Your veterinarian will perform a physical examination of your cat and obtain a medical history from you including the type and amount of chocolate consumed.

Diagnosis is based on a history of exposure, physical symptoms, chemical detection of alkaloids in the stomach contents, blood serum or urine profiles.

Where possible, bring along a sample of your cat’s vomit for your veterinarian to have a look at. This can assist with diagnosis.


There is no antidote for chocolate poisoning in cats. Treatment is aimed at removing the chocolate from the stomach if possible or preventing further absorption. Unfortunately, theobromine is reabsorbed through the urinary bladder, so treatment may need to be continued for up to 24 hours to ensure thorough removal.

Induce vomiting: If the ingestion of chocolate has been within 2 hours.

Administer activated charcoal: This prevents any further absorption of theobromine.

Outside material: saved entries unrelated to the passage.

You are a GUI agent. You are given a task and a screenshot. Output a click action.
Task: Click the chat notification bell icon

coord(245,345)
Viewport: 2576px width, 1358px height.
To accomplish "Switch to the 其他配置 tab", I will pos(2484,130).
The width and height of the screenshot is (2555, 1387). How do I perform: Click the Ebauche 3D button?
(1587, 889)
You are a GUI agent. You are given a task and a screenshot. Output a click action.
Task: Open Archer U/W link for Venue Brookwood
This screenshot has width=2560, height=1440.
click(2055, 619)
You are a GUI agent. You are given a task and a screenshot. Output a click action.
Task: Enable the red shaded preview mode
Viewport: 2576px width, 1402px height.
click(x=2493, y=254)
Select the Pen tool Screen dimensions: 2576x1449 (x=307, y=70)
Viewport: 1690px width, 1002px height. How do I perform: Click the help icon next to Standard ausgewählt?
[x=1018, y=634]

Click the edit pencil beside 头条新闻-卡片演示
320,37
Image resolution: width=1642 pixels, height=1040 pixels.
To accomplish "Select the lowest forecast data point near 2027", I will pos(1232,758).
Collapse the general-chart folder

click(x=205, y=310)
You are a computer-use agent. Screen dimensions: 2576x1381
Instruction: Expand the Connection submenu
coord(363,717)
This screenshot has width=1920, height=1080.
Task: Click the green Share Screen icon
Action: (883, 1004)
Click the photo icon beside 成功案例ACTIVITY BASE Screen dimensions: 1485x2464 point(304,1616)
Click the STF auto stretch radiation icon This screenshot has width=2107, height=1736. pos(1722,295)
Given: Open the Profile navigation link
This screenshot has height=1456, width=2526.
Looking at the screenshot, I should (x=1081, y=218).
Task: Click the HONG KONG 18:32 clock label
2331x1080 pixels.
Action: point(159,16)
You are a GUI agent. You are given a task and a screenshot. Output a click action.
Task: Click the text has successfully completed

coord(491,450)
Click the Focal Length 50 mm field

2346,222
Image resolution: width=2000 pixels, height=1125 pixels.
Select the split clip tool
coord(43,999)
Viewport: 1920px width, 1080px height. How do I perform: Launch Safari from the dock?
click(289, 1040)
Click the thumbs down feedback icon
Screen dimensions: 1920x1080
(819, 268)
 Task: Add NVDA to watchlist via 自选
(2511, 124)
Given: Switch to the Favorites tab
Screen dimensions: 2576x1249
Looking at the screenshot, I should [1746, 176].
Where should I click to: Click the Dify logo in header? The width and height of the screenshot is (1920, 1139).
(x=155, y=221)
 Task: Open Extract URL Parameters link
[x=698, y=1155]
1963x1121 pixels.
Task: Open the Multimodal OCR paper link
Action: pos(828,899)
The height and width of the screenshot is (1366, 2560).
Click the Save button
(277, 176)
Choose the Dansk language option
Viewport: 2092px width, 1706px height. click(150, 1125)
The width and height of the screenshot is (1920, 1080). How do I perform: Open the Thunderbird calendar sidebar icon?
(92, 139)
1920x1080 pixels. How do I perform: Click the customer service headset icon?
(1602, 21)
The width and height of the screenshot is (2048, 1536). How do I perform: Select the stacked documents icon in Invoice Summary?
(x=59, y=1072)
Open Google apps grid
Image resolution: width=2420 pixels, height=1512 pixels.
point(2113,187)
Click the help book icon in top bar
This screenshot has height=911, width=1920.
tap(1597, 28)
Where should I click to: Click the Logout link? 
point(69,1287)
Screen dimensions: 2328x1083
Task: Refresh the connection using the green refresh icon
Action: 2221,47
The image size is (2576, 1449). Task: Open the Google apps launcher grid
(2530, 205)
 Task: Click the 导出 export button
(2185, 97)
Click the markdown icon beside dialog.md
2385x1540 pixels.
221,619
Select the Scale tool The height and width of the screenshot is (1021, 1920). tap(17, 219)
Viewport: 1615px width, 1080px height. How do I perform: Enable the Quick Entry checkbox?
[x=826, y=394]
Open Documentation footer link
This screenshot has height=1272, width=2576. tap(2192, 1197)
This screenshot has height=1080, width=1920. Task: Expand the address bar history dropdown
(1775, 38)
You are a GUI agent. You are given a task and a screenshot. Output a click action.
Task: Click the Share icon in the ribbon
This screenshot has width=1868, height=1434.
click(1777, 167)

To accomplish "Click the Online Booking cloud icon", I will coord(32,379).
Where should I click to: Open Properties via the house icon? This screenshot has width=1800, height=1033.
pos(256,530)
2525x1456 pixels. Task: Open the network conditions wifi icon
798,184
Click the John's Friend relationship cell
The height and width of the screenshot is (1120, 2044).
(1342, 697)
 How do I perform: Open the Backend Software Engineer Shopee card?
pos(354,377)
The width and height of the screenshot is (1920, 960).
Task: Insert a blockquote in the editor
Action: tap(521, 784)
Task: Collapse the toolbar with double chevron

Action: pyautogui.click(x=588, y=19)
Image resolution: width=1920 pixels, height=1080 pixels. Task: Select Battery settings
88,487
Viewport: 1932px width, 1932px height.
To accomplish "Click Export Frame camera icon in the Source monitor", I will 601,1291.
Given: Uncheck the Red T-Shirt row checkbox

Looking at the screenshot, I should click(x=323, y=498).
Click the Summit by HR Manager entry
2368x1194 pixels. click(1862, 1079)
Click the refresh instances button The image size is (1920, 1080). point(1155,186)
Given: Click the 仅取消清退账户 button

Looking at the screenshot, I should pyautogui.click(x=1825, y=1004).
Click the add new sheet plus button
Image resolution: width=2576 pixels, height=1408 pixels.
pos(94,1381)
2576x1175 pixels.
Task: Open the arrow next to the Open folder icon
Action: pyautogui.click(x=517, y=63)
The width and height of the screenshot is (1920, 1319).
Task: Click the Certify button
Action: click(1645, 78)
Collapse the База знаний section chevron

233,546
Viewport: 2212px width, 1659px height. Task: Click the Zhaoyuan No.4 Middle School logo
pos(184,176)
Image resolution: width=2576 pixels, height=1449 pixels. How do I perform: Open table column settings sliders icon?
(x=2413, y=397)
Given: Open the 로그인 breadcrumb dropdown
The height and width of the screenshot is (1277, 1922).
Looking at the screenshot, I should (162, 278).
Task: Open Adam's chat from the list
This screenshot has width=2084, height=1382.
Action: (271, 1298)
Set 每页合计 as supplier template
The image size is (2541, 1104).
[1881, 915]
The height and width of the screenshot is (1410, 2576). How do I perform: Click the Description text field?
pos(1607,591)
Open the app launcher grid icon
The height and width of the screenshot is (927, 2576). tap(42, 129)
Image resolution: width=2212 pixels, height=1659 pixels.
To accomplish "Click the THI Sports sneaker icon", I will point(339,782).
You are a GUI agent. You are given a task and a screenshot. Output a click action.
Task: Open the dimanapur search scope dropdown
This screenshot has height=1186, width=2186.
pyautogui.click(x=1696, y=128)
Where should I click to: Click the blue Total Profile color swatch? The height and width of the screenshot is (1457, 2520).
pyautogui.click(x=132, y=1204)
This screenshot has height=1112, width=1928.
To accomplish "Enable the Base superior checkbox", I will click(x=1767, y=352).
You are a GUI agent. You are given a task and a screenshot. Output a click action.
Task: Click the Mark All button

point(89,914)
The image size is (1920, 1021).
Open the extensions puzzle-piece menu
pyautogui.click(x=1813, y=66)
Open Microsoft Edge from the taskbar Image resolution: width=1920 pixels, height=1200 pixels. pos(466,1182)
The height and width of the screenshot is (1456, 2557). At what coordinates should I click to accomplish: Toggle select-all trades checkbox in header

Intubation and artificial ventilation:  For cats who are having difficulty breathing.

Intravenous fluids: To treat dehydration caused by vomiting and diarrhea and to assist in flushing out the toxins by increasing urine production.

Medications to control tremors and seizures: Such as diazepam or a barbiturate. 

Urinary catheter:  To prevent the reabsorption of toxins.

Cardiac monitoring (ECG): If the heart rate is elevated, medications to slow it down such as beta-blockers may be prescribed.

What about cat chocolate?

It is possible to get safe chocolate specifically for cats. I personally am not a fan of the idea. Cats can’t discriminate between cat chocolate and normal chocolate so I would rather avoid giving a cat any kind of chocolate. There are lots of other safe treats if we want to spoil our cats. The following article has a number of foods which are safe for cats. Human foods cats can eat.


Obviously, don’t give your cats chocolate, don’t leave chocolate lying around where your cats can get to it and educate children about the dangers of chocolate toxicity in cats.